ON THE U.N. SECURITY COUNCIL: (read more at the website un.org/Docs/sc/unsc_background.html)

  • The United Nations Security Council (UNSC) is charged with the maintenance of international peace and security.
  • Its powers, outlined in the United Nations Charter, include the establishment of peacekeeping operations, the establishment of international sanctions, and the authorization of military action.
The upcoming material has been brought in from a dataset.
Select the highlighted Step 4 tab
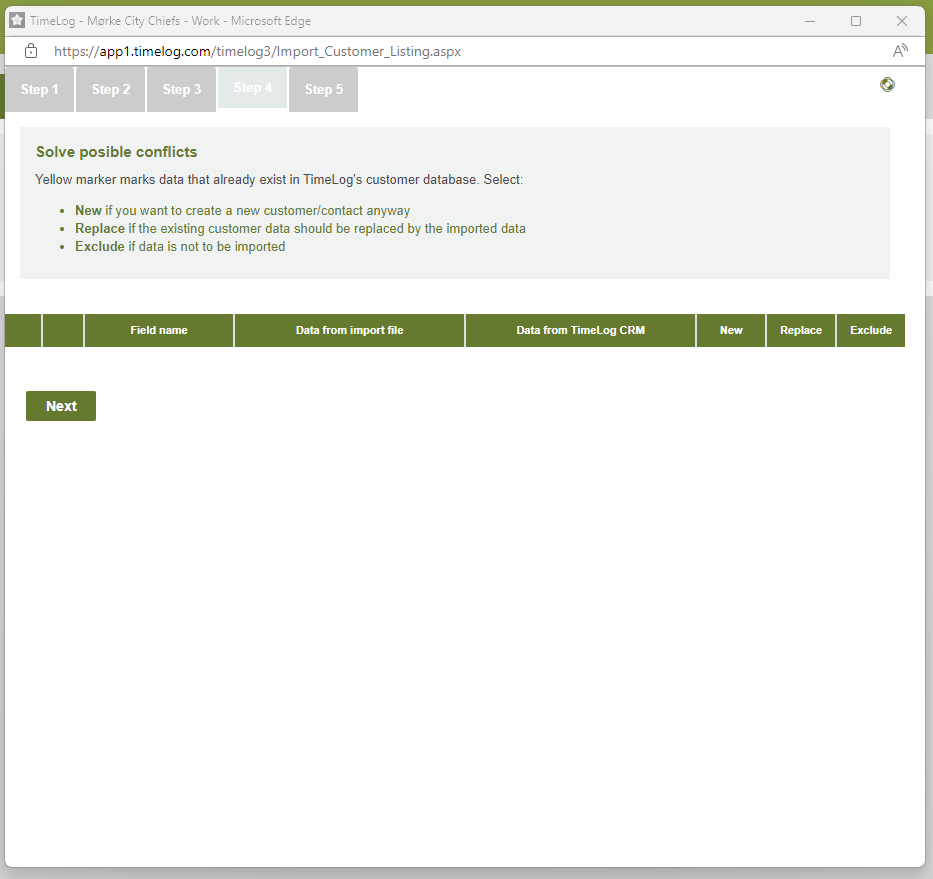pyautogui.click(x=253, y=88)
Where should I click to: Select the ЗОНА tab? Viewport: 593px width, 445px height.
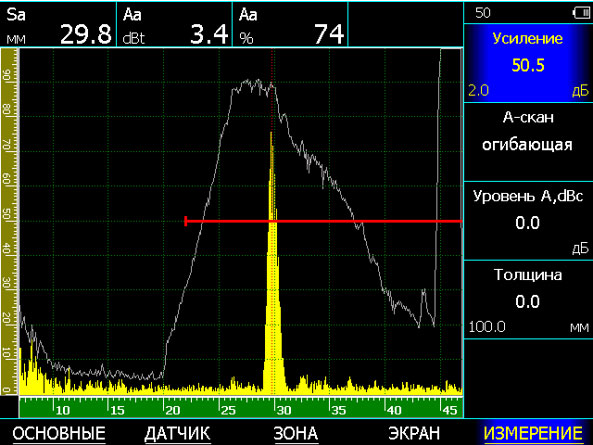pyautogui.click(x=296, y=433)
Its powers are exercised through United Nations Security Council Resolutions.
  • There are 15 members of the Security Council, consisting of five veto-wielding permanent members (China, France, Russia, United Kingdom, United States) and ten elected members with two-year terms [these are not eligible for immediate re-election]
  • The ten elected members are elected by the General Assembly for two-year terms starting on January 1st, with five replaced each year. The members are chosen by regional groups and confirmed by the United Nations General Assembly. The African bloc chooses three members; the Latin America and the Caribbean, Asian, and Western European and Others blocs choose two members each; and the Eastern European bloc chooses one member. Also, one of these members is an “Arab country,” alternately from the Asian or African bloc.
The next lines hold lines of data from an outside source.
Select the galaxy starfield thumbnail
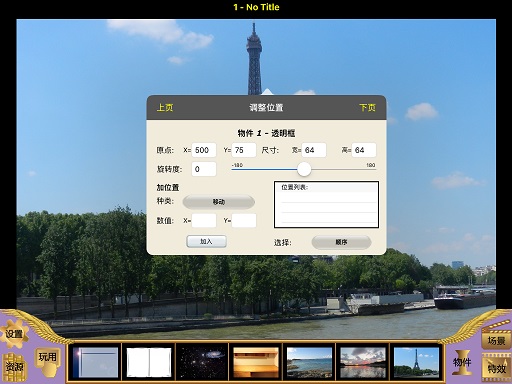pos(202,362)
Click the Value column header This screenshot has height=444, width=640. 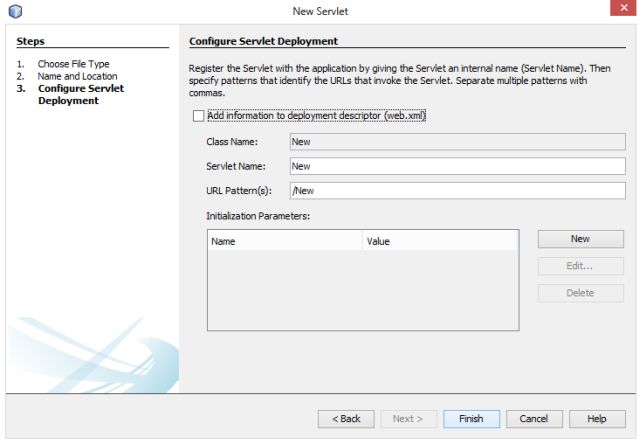[x=440, y=241]
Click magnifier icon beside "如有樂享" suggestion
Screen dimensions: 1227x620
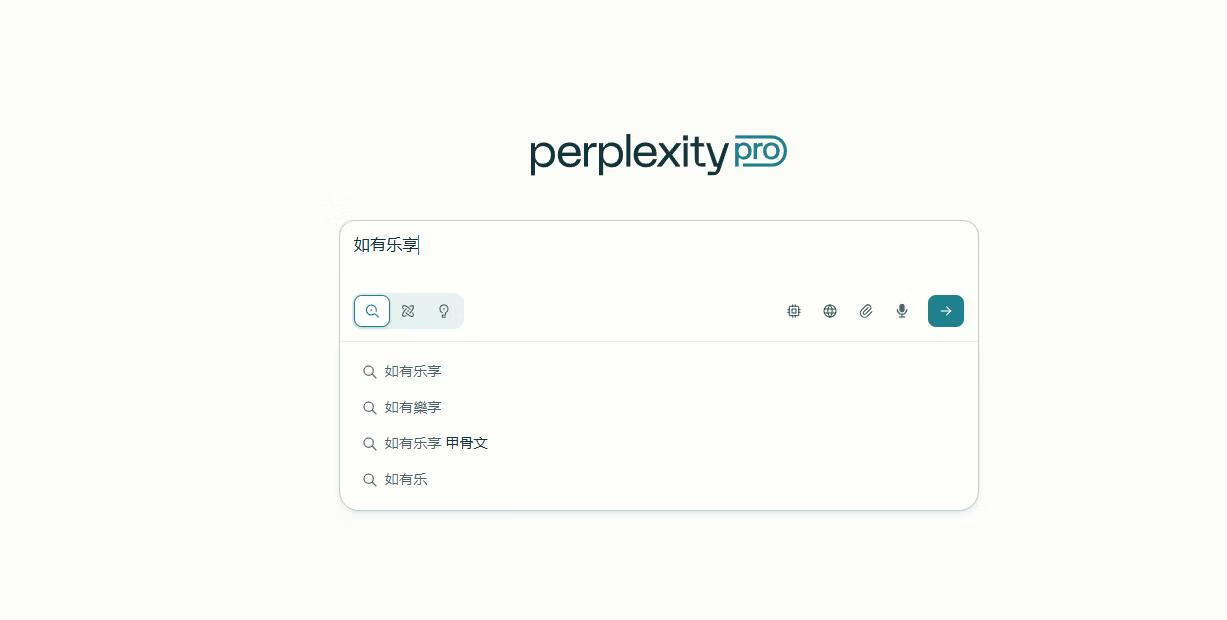[x=370, y=408]
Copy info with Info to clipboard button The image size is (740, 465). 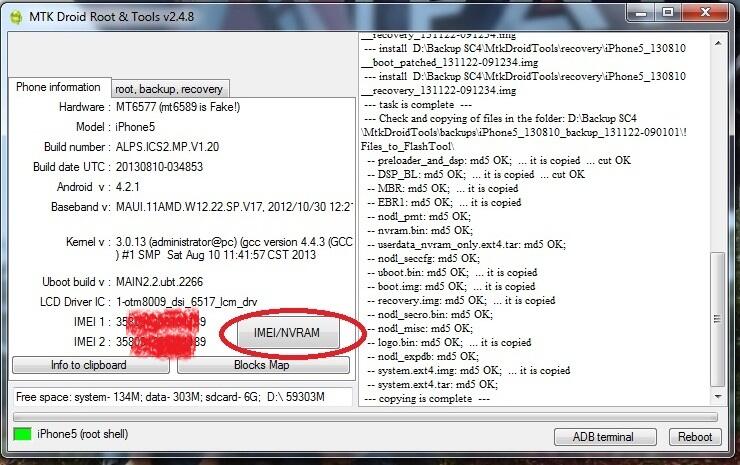tap(90, 365)
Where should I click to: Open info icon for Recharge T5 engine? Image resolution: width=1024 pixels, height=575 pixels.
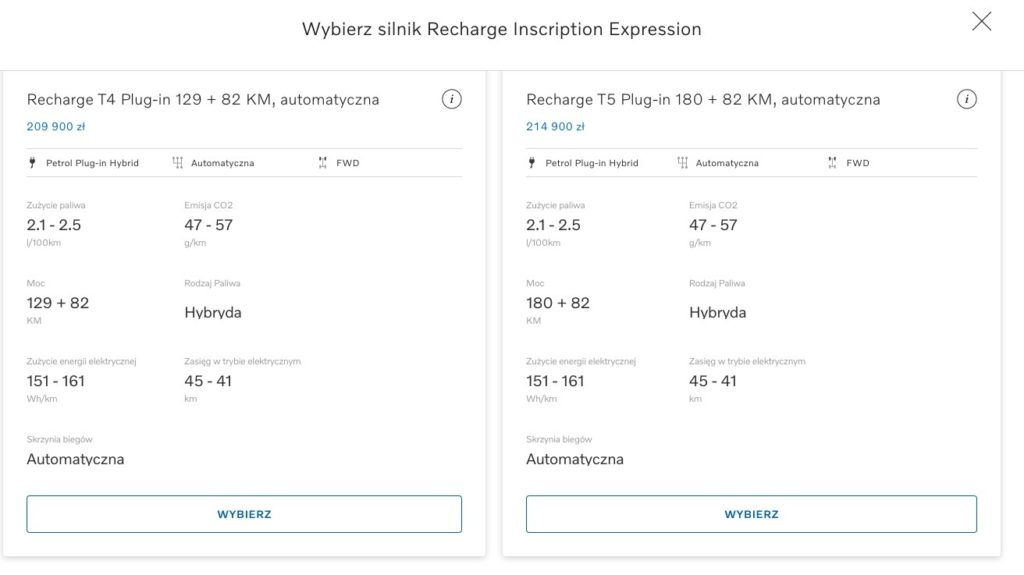coord(967,99)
  • Security Council members must always be present at UN headquarters in New York so that the Security Council can meet at any time. This requirement of the United Nations Charter was adopted to address a weakness of the League of Nations since that organization was often unable to respond quickly to a crisis.
  • Each Council member has one vote.
  • Decisions on procedural matters are made by an affirmative vote of at least nine of the 15 members.
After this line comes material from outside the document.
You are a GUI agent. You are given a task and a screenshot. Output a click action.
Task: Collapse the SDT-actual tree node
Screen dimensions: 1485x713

  • Decisions on substantive matters (including imposing sanctions on a country) require nine votes, including the concurring votes of all five permanent members.
  • Under the UN Charter, all 191 Member States (countries) of the United Nations agree to accept and carry out the decisions of the Security Council.  While other organs of the United Nations make recommendations to Governments, the Council alone has the power to make decisions which Member States are obligated under the Charter to carry out.